*Objectif de l'exercice*: Retapez à l'identique les lignes, en partant de celle qui contient « Where should I click to: Click the 20% » et en allant jusqu'à celle qui contient « pyautogui.click(x=146, y=184) », ces deux lignes comprises.

*Données fournies*:
::::

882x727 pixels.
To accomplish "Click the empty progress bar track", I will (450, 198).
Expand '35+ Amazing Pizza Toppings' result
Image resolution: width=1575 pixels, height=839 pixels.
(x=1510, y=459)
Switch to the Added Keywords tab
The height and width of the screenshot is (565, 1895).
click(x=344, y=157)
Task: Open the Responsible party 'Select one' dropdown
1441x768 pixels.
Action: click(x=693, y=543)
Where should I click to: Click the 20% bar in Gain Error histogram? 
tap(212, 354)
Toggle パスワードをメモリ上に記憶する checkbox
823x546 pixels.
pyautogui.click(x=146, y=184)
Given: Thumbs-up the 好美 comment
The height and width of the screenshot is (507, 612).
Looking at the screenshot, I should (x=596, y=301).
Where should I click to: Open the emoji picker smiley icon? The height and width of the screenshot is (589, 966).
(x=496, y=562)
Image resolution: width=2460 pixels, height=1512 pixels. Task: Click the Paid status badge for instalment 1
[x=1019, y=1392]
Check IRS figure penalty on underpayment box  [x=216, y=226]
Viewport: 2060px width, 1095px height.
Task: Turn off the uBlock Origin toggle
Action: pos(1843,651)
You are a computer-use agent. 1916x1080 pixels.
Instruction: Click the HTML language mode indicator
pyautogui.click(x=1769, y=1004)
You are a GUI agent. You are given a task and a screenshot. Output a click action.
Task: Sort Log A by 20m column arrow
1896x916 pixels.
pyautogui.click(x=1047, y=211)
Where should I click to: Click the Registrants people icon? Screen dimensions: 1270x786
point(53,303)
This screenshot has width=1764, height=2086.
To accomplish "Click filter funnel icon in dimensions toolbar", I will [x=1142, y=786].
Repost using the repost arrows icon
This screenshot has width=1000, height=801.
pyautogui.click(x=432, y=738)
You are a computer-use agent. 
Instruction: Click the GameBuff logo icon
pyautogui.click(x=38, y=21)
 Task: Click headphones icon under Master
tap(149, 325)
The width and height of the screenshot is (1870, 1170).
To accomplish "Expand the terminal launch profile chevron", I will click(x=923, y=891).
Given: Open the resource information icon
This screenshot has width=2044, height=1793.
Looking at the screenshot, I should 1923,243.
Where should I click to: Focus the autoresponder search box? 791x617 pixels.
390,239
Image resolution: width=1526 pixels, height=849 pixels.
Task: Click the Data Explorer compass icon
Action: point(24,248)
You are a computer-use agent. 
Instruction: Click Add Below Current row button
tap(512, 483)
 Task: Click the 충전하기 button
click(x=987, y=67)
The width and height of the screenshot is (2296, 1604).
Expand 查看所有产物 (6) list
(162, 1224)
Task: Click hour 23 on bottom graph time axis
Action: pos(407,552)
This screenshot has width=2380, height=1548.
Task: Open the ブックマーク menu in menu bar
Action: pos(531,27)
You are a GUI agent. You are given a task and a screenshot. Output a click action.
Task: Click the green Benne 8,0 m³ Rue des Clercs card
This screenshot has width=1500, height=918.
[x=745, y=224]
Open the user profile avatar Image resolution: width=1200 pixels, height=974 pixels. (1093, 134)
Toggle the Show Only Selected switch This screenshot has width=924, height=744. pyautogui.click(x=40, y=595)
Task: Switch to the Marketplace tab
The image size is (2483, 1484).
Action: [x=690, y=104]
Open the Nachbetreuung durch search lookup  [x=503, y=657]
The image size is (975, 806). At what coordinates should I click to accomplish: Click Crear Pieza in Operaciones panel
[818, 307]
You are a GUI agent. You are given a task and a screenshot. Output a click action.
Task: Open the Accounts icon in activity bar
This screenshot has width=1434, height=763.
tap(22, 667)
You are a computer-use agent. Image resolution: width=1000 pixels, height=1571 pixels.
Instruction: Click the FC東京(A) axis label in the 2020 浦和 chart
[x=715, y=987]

::::

*Résultat de l'exercice*:
Where should I click to: Click the 20% bar in Gain Error histogram? 
tap(212, 354)
Toggle パスワードをメモリ上に記憶する checkbox
823x546 pixels.
pyautogui.click(x=146, y=184)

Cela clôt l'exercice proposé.